Sharing globalisation

President Kim Dae-jung of Korea, winner of the Nobel Peace Prize in 2000, links human rights to economic rights

Issue 4, Volume 49, 2000

All the people of Korea should be credited for overcoming the protracted oppression of dictators and transforming the country into a viable democracy where human rights can blossom. The people of Korea have striven faithfully to bring about peace, reconciliation and cooperation in relations with North Korea.

Throughout my long struggle for democracy, I have had a brush with death on as many as five occasions and I have been subjected to six years of imprisonment and 30 years of surveillance and house arrest.

There was a time in the 1970s when the idea that Western type democracy could not be rooted in Asia gained popularity, but I absolutely rejected that theory, which was supposed to be based on cultural differences between the East and West. We can find any number of democratic traditions dating back thousands of years to ancient Confucianism, Buddhism and indigenous religions of Korea. These include "Human beings are like heaven," "Serve the people as you would serve heaven," or "Everything on the earth has the Buddha’s spirit in it."

The most formidable enemy of democracy and human rights is war. The two Koreas fought a ferocious war in the middle of the last century and have since been confronting each other. I have striven all my life to transform South-North relations of confrontation and friction into ties of peace and cooperation. Particularly since assuming the presidency, I have carried out what we call the Sunshine Policy toward Pyongyang.

The Sunshine Policy is essentially aimed at realising peaceful coexistence and exchanges with the North to prepare for eventual reunification in the future. The entire world and the Korean people actively support the policy.

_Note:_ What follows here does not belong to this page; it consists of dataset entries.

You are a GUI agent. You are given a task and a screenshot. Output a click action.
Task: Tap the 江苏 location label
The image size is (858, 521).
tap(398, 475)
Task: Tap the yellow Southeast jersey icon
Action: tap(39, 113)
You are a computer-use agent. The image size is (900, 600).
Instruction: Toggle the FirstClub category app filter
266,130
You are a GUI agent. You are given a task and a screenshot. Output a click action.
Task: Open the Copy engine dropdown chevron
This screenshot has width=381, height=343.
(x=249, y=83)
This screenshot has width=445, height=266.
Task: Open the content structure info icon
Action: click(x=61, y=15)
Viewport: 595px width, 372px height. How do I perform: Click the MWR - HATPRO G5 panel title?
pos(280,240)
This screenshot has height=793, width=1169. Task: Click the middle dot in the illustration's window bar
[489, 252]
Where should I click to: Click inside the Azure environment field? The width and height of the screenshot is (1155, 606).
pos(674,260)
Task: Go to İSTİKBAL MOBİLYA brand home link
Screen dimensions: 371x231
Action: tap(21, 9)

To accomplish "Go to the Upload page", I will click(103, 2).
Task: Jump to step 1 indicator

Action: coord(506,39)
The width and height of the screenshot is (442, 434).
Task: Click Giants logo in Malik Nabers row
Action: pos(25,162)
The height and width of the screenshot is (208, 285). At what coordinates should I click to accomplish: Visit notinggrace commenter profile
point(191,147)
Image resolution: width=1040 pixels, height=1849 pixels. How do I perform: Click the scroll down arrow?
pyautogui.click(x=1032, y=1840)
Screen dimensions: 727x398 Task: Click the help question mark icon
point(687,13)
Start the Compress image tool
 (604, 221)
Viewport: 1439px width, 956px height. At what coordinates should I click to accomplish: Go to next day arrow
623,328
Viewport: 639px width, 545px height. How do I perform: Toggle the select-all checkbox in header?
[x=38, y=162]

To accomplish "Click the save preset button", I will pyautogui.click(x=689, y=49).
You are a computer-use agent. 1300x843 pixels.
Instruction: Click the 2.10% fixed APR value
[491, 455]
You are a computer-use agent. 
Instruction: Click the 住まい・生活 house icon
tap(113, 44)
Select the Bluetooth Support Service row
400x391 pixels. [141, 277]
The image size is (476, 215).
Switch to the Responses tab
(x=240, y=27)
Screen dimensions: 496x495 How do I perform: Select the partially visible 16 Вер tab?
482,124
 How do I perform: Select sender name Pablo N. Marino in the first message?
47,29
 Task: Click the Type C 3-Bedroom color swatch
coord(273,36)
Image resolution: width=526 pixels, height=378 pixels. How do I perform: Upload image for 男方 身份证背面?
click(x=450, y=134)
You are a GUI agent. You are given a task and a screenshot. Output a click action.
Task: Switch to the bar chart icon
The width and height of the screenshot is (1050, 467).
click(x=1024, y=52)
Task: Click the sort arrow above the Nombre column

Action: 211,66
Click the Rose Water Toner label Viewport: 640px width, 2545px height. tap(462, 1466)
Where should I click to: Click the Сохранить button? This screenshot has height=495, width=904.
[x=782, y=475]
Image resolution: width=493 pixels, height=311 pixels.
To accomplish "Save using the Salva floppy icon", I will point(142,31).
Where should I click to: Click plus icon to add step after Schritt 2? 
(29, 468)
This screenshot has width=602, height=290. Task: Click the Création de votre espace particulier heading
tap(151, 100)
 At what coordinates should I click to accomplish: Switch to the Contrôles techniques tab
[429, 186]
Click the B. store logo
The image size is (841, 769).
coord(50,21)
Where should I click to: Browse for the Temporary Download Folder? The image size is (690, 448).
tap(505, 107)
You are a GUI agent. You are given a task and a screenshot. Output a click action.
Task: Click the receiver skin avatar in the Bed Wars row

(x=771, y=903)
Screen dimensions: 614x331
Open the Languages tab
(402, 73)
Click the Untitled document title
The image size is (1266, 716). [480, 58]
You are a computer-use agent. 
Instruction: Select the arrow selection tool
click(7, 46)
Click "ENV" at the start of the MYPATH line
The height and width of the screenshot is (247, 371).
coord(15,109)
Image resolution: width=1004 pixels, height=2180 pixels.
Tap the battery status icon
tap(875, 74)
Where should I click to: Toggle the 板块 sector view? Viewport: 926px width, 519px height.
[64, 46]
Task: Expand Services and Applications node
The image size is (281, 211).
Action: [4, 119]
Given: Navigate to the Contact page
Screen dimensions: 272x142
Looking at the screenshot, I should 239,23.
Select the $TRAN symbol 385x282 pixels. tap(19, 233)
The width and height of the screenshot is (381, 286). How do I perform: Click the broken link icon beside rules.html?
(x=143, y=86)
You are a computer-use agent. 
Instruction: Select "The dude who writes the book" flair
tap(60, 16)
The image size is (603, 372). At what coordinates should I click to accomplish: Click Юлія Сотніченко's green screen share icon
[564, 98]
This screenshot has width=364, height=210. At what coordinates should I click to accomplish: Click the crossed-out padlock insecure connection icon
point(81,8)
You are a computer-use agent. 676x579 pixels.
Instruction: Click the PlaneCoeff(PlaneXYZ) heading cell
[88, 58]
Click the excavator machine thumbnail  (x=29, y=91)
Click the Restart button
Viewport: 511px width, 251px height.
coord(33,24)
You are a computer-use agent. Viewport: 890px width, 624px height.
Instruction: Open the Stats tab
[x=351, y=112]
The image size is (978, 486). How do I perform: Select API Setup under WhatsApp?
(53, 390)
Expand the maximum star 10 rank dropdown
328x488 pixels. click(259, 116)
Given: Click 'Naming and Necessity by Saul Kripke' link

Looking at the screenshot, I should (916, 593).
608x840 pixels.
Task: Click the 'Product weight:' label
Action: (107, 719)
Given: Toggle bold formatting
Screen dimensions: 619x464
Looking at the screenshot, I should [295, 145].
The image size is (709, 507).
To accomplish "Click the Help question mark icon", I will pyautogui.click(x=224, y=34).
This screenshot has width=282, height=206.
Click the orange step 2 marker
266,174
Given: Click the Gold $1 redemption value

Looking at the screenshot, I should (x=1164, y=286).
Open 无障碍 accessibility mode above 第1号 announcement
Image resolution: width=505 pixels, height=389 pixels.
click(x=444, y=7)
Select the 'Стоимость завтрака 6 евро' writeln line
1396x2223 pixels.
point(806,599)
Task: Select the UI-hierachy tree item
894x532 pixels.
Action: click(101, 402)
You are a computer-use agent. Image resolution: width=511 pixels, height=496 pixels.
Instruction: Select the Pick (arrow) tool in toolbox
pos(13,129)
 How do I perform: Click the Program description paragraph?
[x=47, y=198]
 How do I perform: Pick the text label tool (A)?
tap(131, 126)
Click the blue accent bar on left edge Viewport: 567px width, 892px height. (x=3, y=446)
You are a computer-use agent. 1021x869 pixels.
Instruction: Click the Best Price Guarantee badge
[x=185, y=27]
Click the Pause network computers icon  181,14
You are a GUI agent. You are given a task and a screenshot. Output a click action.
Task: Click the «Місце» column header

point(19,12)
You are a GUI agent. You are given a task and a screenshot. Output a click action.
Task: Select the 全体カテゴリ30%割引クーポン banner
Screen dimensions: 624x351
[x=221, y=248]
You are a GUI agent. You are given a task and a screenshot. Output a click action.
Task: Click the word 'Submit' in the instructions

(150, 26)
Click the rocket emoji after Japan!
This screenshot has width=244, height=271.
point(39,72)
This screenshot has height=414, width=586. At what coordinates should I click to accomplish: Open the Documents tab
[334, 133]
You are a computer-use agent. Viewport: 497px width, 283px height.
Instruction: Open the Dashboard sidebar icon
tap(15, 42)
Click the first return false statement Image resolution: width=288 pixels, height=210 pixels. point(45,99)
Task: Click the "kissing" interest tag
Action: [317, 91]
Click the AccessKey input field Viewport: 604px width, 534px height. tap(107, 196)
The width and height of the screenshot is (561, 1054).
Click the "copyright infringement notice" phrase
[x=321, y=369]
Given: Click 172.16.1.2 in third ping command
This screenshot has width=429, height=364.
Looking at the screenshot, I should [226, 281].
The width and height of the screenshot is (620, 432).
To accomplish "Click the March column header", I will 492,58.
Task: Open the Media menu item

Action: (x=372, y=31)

A historic South-North summit was held in June 2000. That was the first inter-Korea summit since the country was divided 55 years before. In that meeting, Chairman Kim Jong-il of North Korea’s National Defence Commission and I agreed to work together to avoid another tragic war at any cost, to carry out exchanges and other forms of cooperation and finally to bring about peaceful unification. That was the signal of a new age of peace, reconciliation and cooperation on the Korean Peninsula that until then had remained the only remnant of the Cold War.

After the summit tensions between the two sides diminished substantially and many positive changes have been occurring. Exchanges and cooperation have been increasing steadily. Only four days after the September 11 terrorist attacks in the United States last year that engulfed the world in a threat of imminent war, the two Koreas were able to hold inter-Korea Ministerial Talks and reaffirm their determination to make peace and cooperate with each other.

At the moment, however, relations are experiencing temporary stagnation. As we saw in the German experience in the past, we expect that the inter-Korea relationship will repeatedly stop and go. Notwithstanding, the Korean people and I will keep on working with patience, fortitude, and resilience. Inspired by international concern, our Sunshine Policy will succeed in the end.

The 11 September terrorist attacks, which took place in the first year of the 21st century, brought enormous shock and pain to humanity. The incident has fundamentally changed the traditional concept of war. Terrorism is waged without warning and without faces. It kills innocent civilians indiscriminately. No country or person is free from the menace of terrorism. If it is not eradicated, international order will break down, economies will fail and the lives of individuals will be ruined.

We have to get rid of this crime against humanity and world peace. All the nations of the world must put their heads together and come up with measures to stop terrorism once and for all.

The 21st century is the age of information and globalisation. The information revolution offers an opportunity to build a knowledge-based economy, in which wealth is created through the utilisation of information and knowledge. As an immeasurable amount of information is being communicated freely without time or space limitations, the pace of globalisation is further accelerating.

In this process, though, one problem has developed: that the fruit of this enterprise has failed to be distributed fairly. As a result of the fact that some advanced countries are reaping the bulk of the benefits from information industries, the so-called digital divide among nations and individuals is becoming wider and wider. It should not be overlooked that behind cultural, religious and racial extremism and terrorism are sinister plots to take advantage of the income gaps.

We have witnessed protest rallies by various non-governmental organisations and heard their indignation on the widening economic disparities and other inequalities. We cannot keep asking for their patience.

The harvest gathered by the information revolution and globalisation should be shared among all people. Without mending this cleavage between the rich and poor, world peace cannot be guaranteed in the 21st century. The nations of the world are to tackle this problem more seriously.

We must work to turn the 21st century into one in which human rights and democracy blossom in every corner of the globe. Let us turn it into an age of peace, free from war and terrorism. Let us build a new century in which humanity will be able to solve the problems of radical income differences and share hope and prosperity together. This is the historical mission thrust on us all who are living this new age.

This mission can only be accomplished when we engage in dialogue and cooperation. Where there is dialogue, there is understanding. Where there is understanding, there is cooperation.